What is being asked –
Please rewrite the records between the lines holding "Screen dimensions: 472x497" and "point(964,732)", inclusive, keeping the requests, and multiply only the click coordinates in the answers by 2.35, rounding to whole numbers with halves going up. Give only those lines, and leave the pictures out.

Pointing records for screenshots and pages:
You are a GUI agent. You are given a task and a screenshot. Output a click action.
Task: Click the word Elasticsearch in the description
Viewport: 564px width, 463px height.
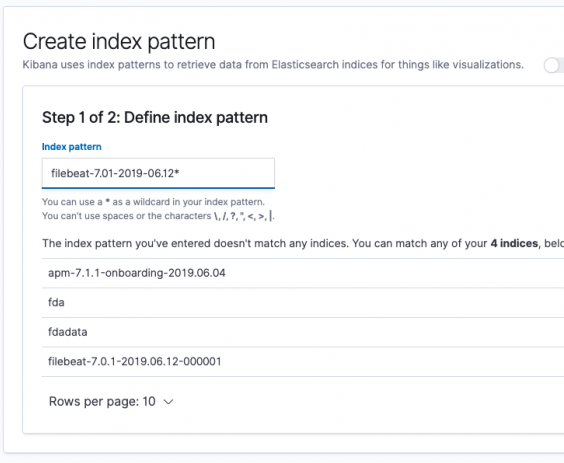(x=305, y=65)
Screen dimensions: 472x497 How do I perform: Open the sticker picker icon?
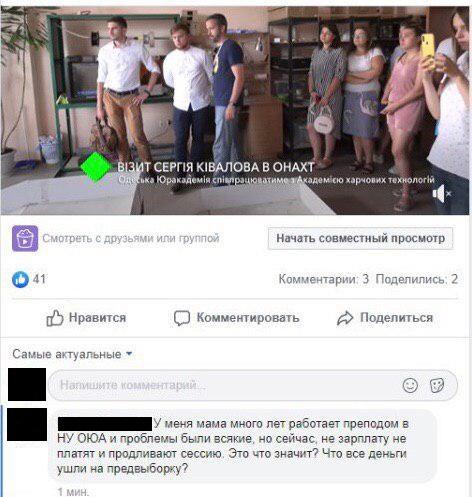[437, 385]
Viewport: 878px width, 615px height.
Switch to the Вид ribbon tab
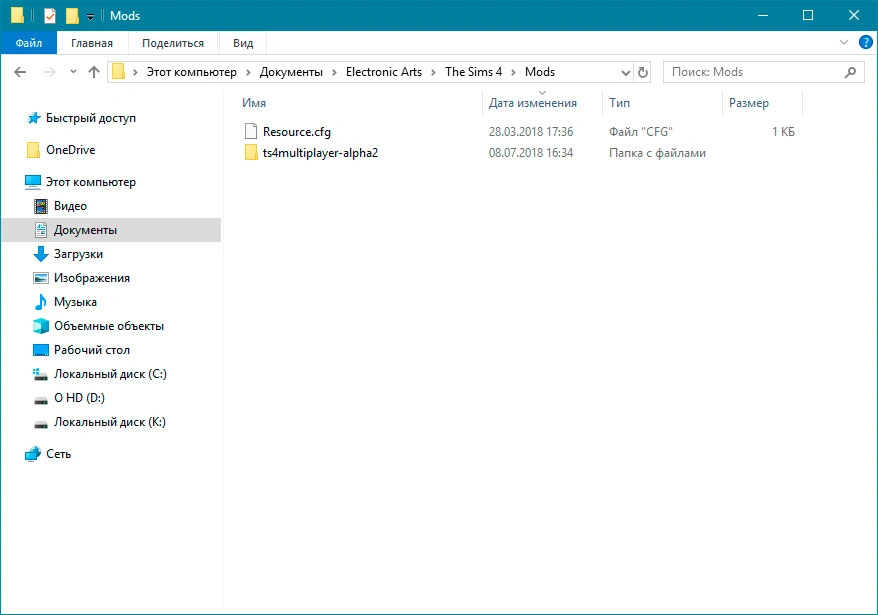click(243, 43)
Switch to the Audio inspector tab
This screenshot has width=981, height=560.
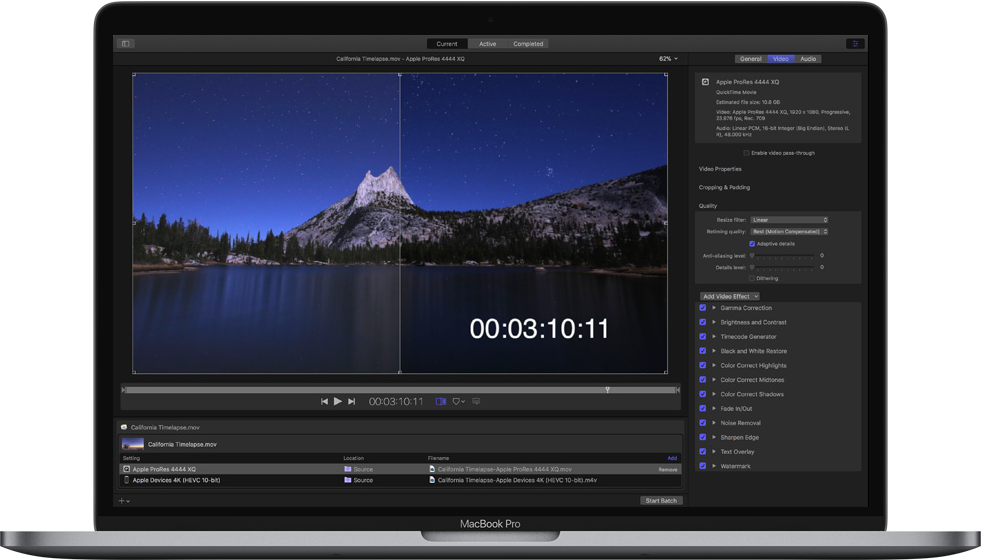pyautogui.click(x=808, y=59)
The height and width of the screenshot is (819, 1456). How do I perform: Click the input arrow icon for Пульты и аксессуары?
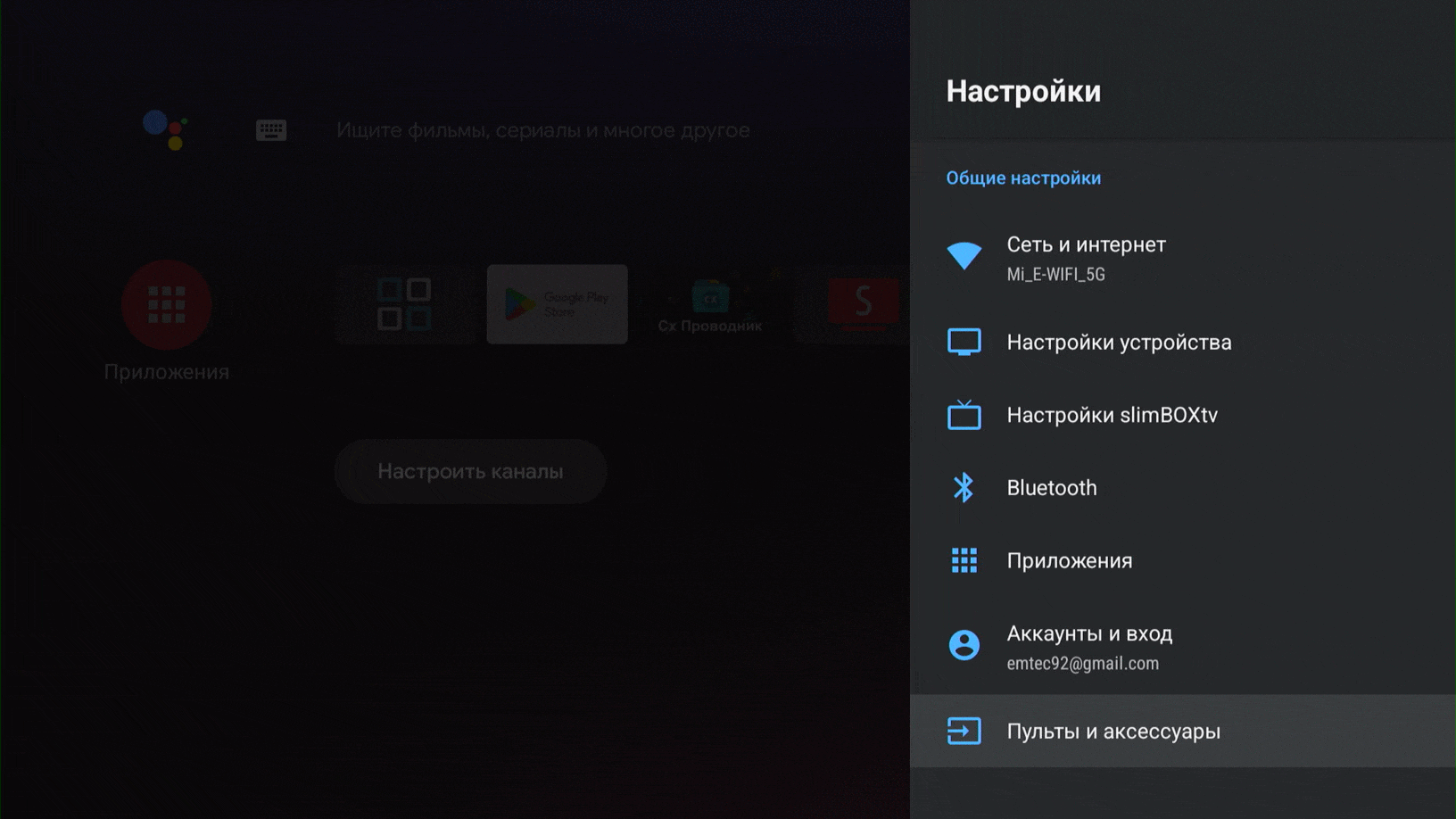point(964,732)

...

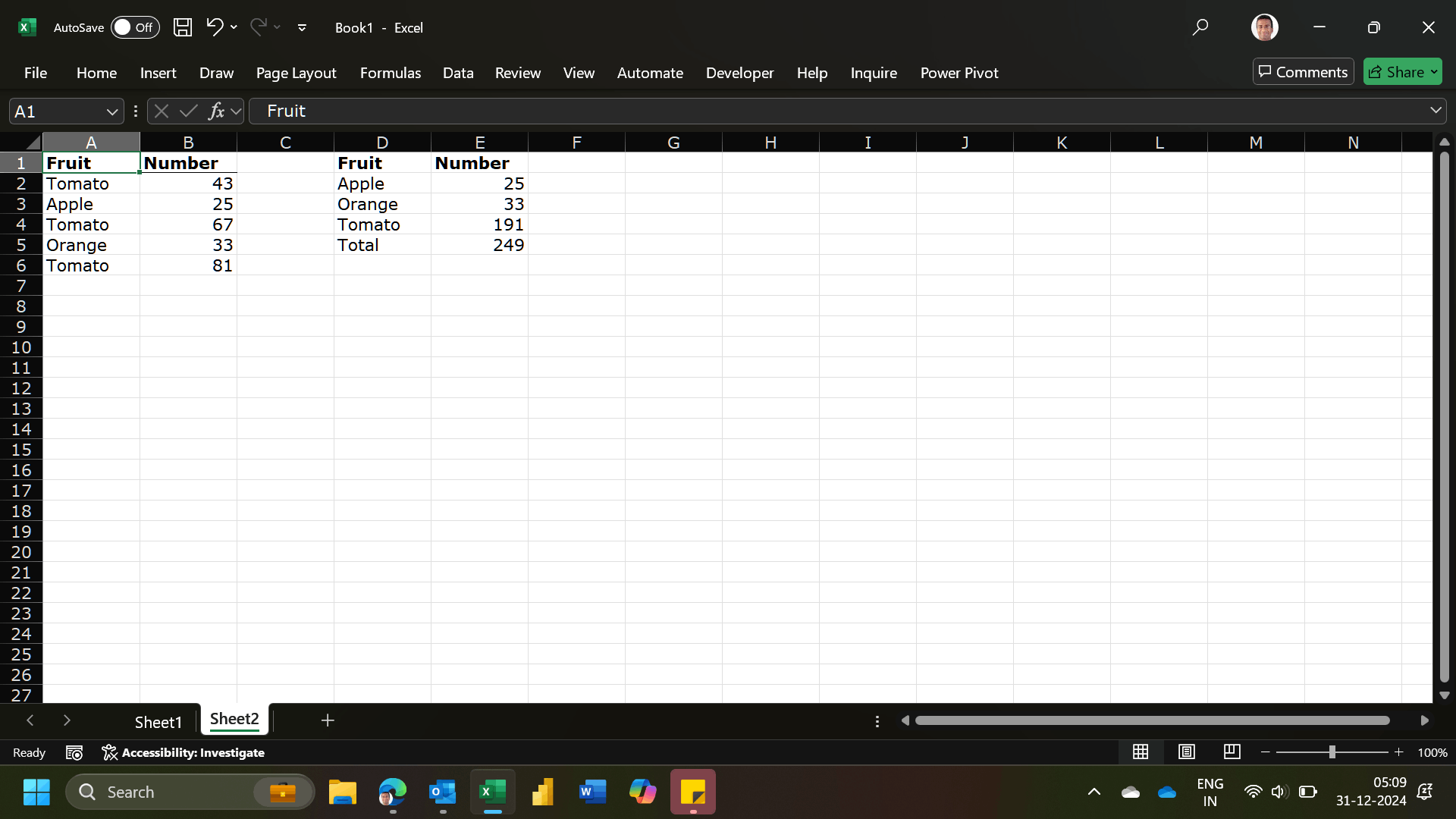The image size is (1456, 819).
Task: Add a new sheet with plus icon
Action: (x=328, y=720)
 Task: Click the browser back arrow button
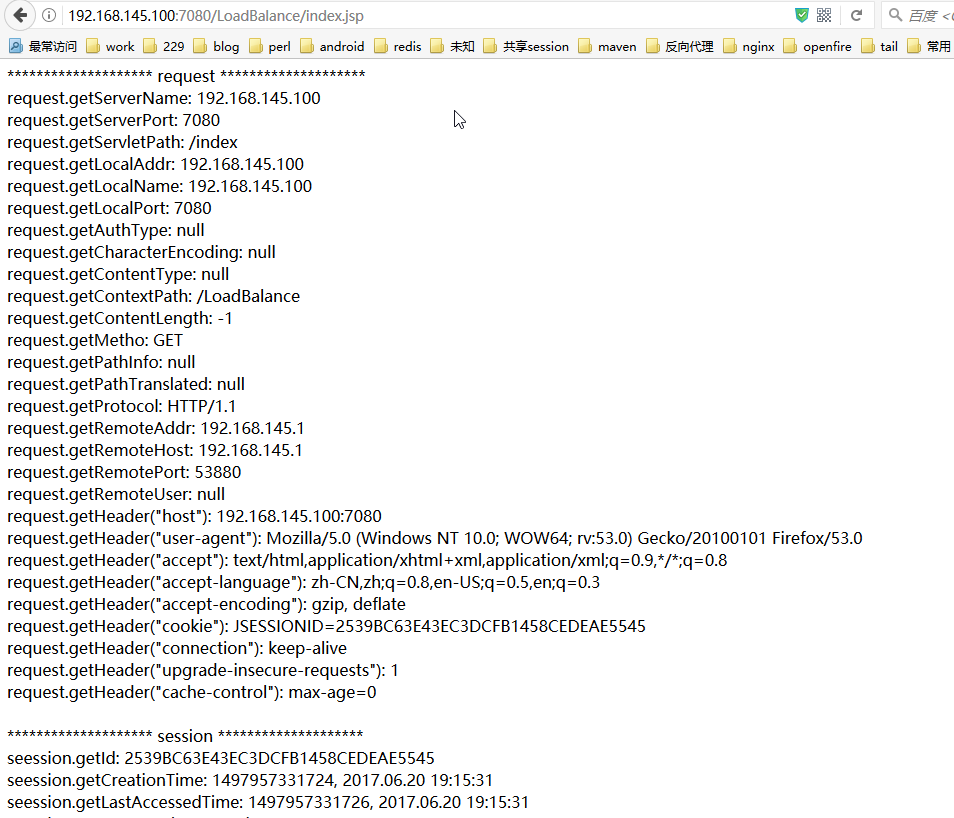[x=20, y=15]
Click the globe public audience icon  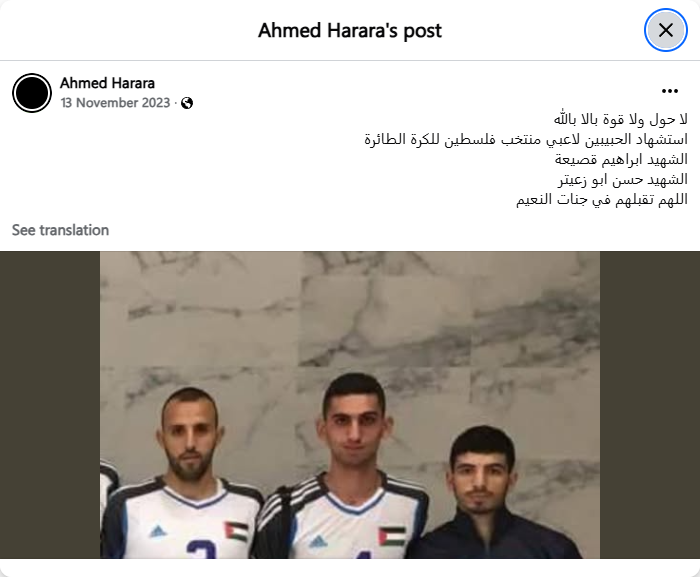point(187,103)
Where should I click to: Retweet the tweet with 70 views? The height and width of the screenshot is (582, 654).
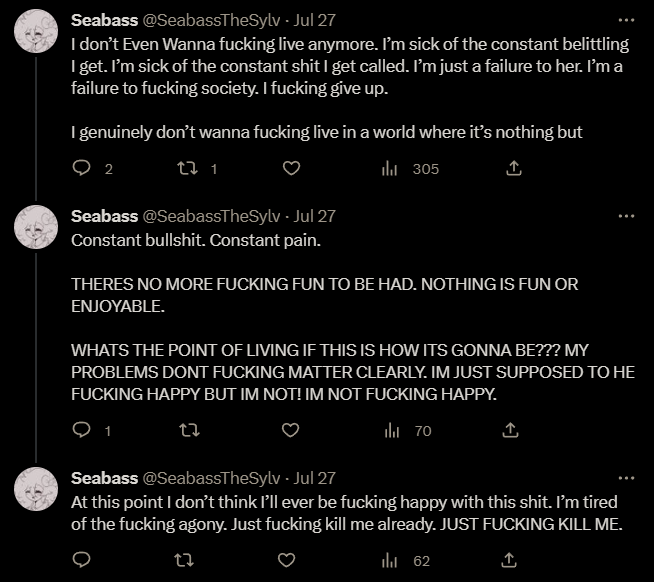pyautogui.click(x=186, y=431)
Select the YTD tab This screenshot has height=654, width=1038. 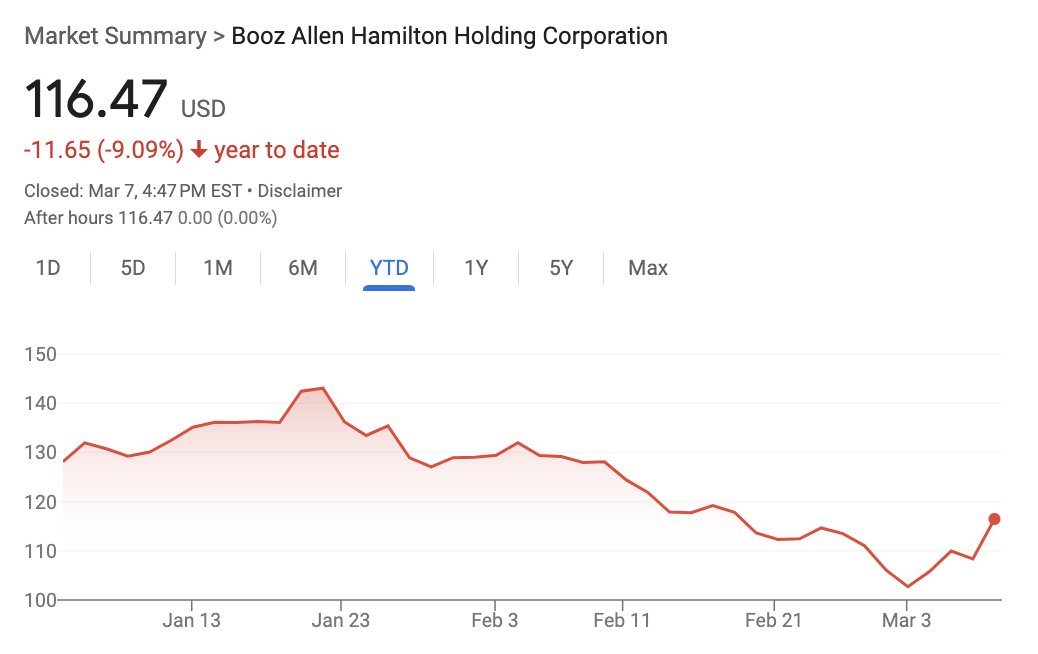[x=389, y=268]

Solution for this problem –
Screen dimensions: 472x497 How do I perform: Open the sticker picker icon?
[1027, 905]
Viewport: 878px width, 615px height.
Switch to the Вид ribbon tab
click(571, 101)
Switch to the Audio inspector tab
This screenshot has width=981, height=560.
pyautogui.click(x=1899, y=139)
The height and width of the screenshot is (819, 1456). How do I perform: Click the input arrow icon for Пульты и аксессуары?
point(2265,1720)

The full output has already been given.